Related: Net Neutrality Activists Get It in Gear
What both sides have in common is that they were each calling for help from Congress, in very different forms. But there were no signs that either legislative approach was a near-term solution to the split over how the government should regulate the net, and who should get regulated.
ISPs are willing to accept a return of some of the regulations that were recently eliminated, and under the FCC’s authority — just not under Title II — and likely with some wiggle room for pro-consumer paid prioritization. Opponents consider that last phrase an oxymoron, except for carve-outs for items such as telemedicine and connected cars.
Stirring the Branding Pot
There was also a big branding battle being waged over just what the rollback meant.
The doom and gloom predictions of the death of the internet were branded as chicken little overreaction by ISPs, while promises by the big web providers that nothing about users’ online experience would change were branded as a strategy to lull consumers into a false sense of security before turning up the blocking and throttling heat, like web user-lobsters in an ISP pot.
Net-Neutrality Rollback Fans: Sky Isn't Falling
USTelecom even used activists’ own online protests, which were based on their assertions that speech could be blocked, to demonstrate that those swift net roads were still open.
The activist legislative push is for the Congressional Review Act nullification of the rule rollback, which its backers said was still a going concern, despite the fact that it is almost 50 votes short of even getting it placed on the House floor calendar for any vote.
On the other side, ISPs, joined by their Republican allies, continue to call for bipartisan legislation. That still sounds like a nonstarter for Democrats, though, a development that House Energy & Commerce Committee leadership was putting a pin in even as they called for support for their draft legislation.
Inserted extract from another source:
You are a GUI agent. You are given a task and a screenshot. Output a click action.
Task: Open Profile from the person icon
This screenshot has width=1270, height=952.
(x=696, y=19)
“After repeated attempts to start good faith negotiations, it appears our Democratic colleagues are more interested in coming up with political slogans than legislative solutions,” said House Energy and Commerce Committee chair Greg Walden (R-Ore.) and Communications & Technology Subcommittee chair Marsha Blackburn (R-Tenn.).
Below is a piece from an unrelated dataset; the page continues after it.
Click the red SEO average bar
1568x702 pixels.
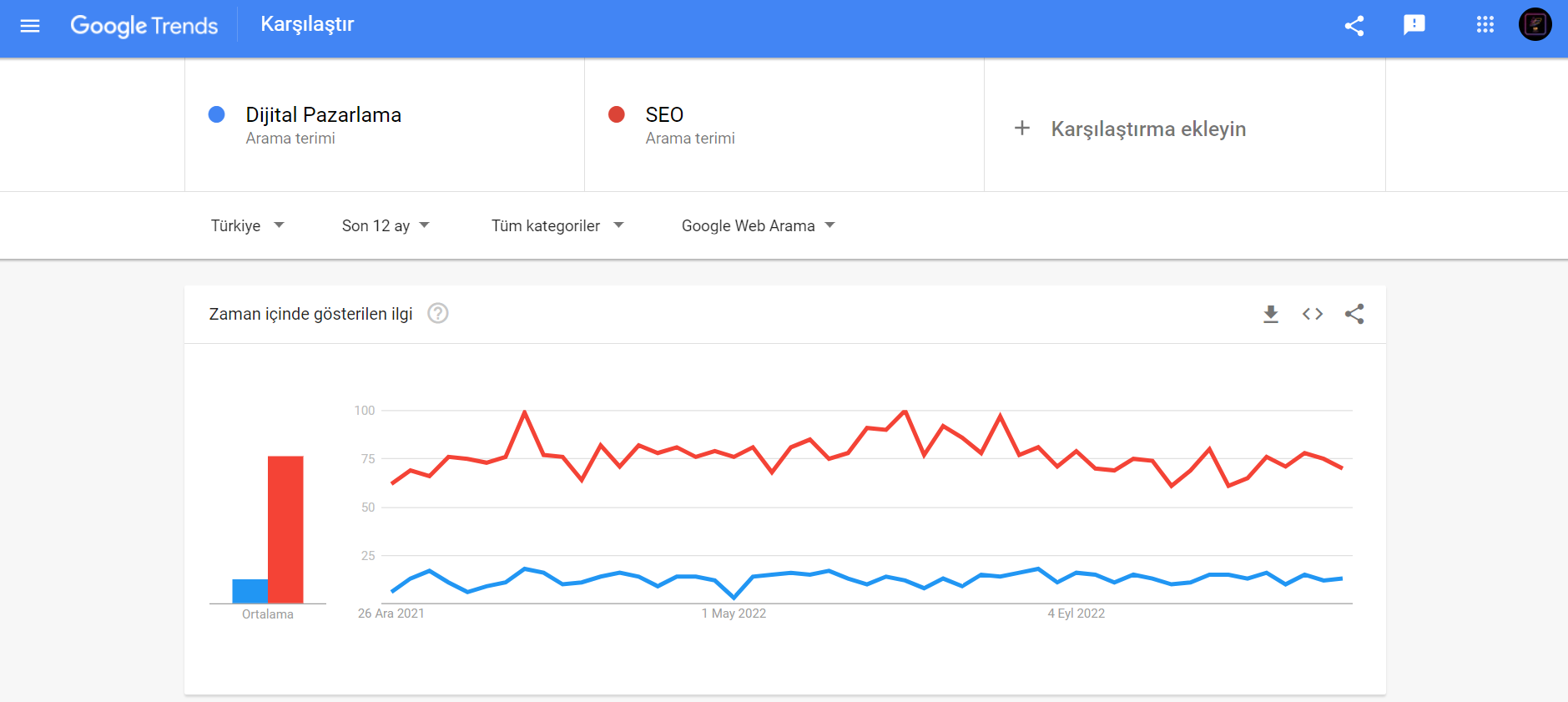(x=285, y=529)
Meanwhile, the Federal Trade Commission, which as of last week is the primary cop on the network neutrality enforcement beat, signaled it was on patrol, but that it too might need some congressional backup.
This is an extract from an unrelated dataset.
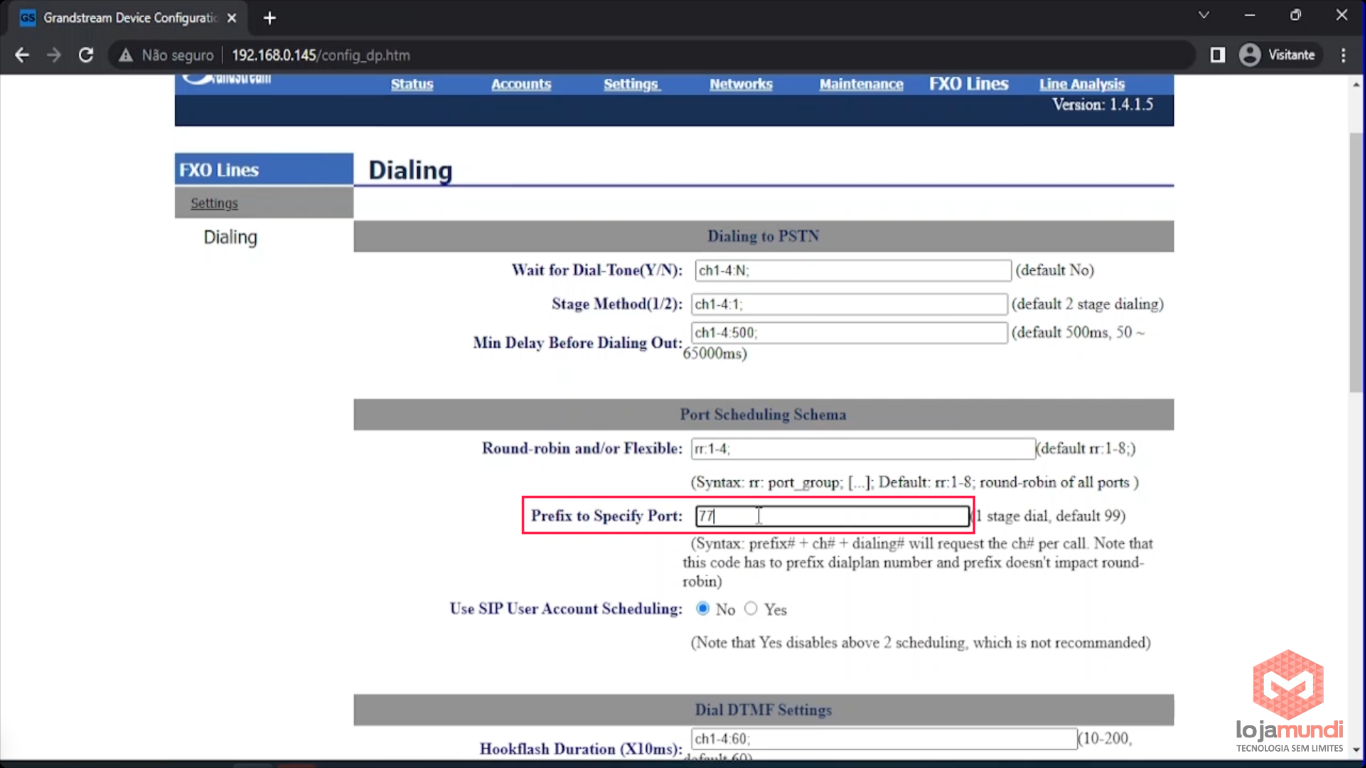Open the Accounts menu
This screenshot has height=768, width=1366.
click(521, 85)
“Using our existing authority, we will work hard to ensure broadband providers keep their promises to consumers and are not engaged in anticompetitive practices,” said an FTC spokesperson. FTC chairman Joseph Simons was not available for comment. “As we monitor the marketplace, we will work with Congress to address any additional resources we might need.”
Tag Team Enforcement
One criticism of the FTC as net neutrality enforcer involves whether it has the needed technical expertise in network management and how traffic is handled. But the FTC and FCC have said they will work together and share resources in their tag-team net enforcement regime.
The FCC’s principal role will be to enforce enhanced ISP transparency requirements, which must be publicly posted.
The nation’s largest ISP, Comcast, was promoting as well as posting last week, with Comcast Cable CEO Dave Watson pointing out in a blog post that the MSO doesn’t block, throttle, prioritize for pay or discriminate in favor of its own content.
That is an enforceable commitment, but could change if Comcast shifts its business plan and informs the FCC and the public accordingly. But the FTC could still take action if it concluded the company’s business model was unfair or anticompetitive.
In addition to the legislative attempts at regulatory certainty, the U.S. Court of Appeals for the D.C. Circuit will again be weighing in, given the multiple legal challenges to the reg rollback that will be heard in that court.